En 1372, un général Ming trouve l'idée qui permettra de venir à bout de cette citadelle jusqu'alors imprenable : il suffit de l’assécher ! Aussitôt dit, aussitôt fait : le canal d’irrigation principal est obturé par une digue de sable de 20 mètres de haut. Les Chinois prennent alors facilement la ville qui meurt de soif et ne peut résister à leur siège. Ils la détruisent en grande partie, se débarrassant au passage de l’encombrante concurrence des Mongols ! La ville ne sera plus jamais réoccupée.
C’est seulement au début du 20ème siècle qu’une expédition montée par la Société impériale russe de géographie et conduite par Petr Kozlov fait une découverte sensationnelle sur la frange sud du désert de Gobi : il s’agit des ruines d’une cité médiévale Tangut – Khara Khoto (la ville noire en Mongol).

_Données fournies_

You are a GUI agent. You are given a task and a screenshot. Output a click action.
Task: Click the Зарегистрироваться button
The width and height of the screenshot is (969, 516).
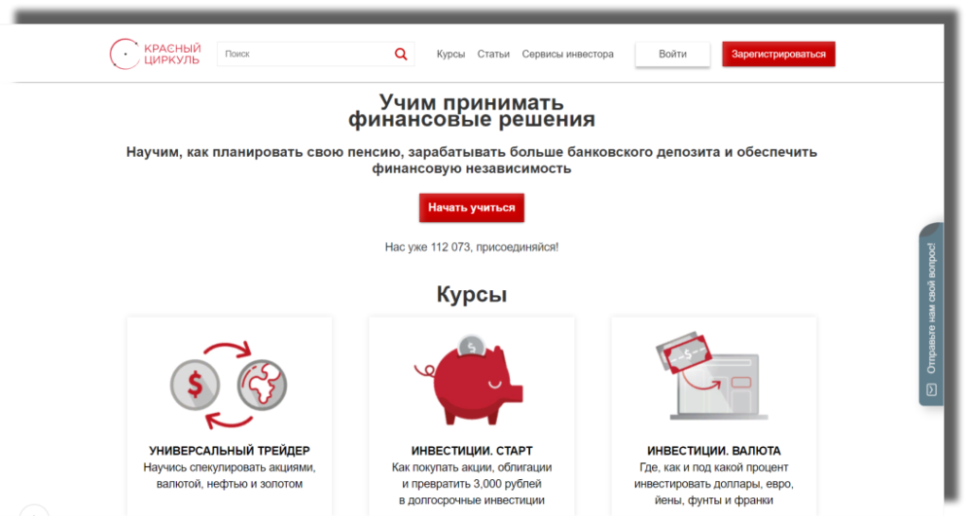779,54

_Consigne_
Poursuivez le texte consacré à la cité de Khara Khoto en reprenant après sa dernière phrase.

_Résultat obtenu_
 
 












Toutes les expéditions avaient jusqu’à présent échoué à mettre au jour cette cité déjà évoquée par Marco Polo ! Si Koslov a renoncé à transporter en Russie les statues bouddhiques trop monumentales, il a dressé un plan de la cité noire et surtout récupéré nombre de textes remontant aux Tangoutes qui sont aujourd’hui conservés à l’Institut des manuscrits orientaux de St Petersburg.
Par ailleurs, en retraçant l’histoire de cette immense forteresse abandonnée depuis le Moyen-âge, une équipe de scientifiques lancée aux portes du désert de Gobi a tenté de déchiffrer l'énigme des changements climatiques dans le nord de ce désert. Ils expliquent en particulier comment les nomades, privés de pâturages pour leurs bêtes, se sédentarisent, renonçant par là même à leurs rites, à leurs traditions, à leur liberté, en raison de la sécheresse persistante qui défigure une région jusqu'alors verdoyante. Les explications apportées par le Professeur Pierre Gentelle dans le documentaire réalisé par Serge Tignères sont à cet égard lumineuses.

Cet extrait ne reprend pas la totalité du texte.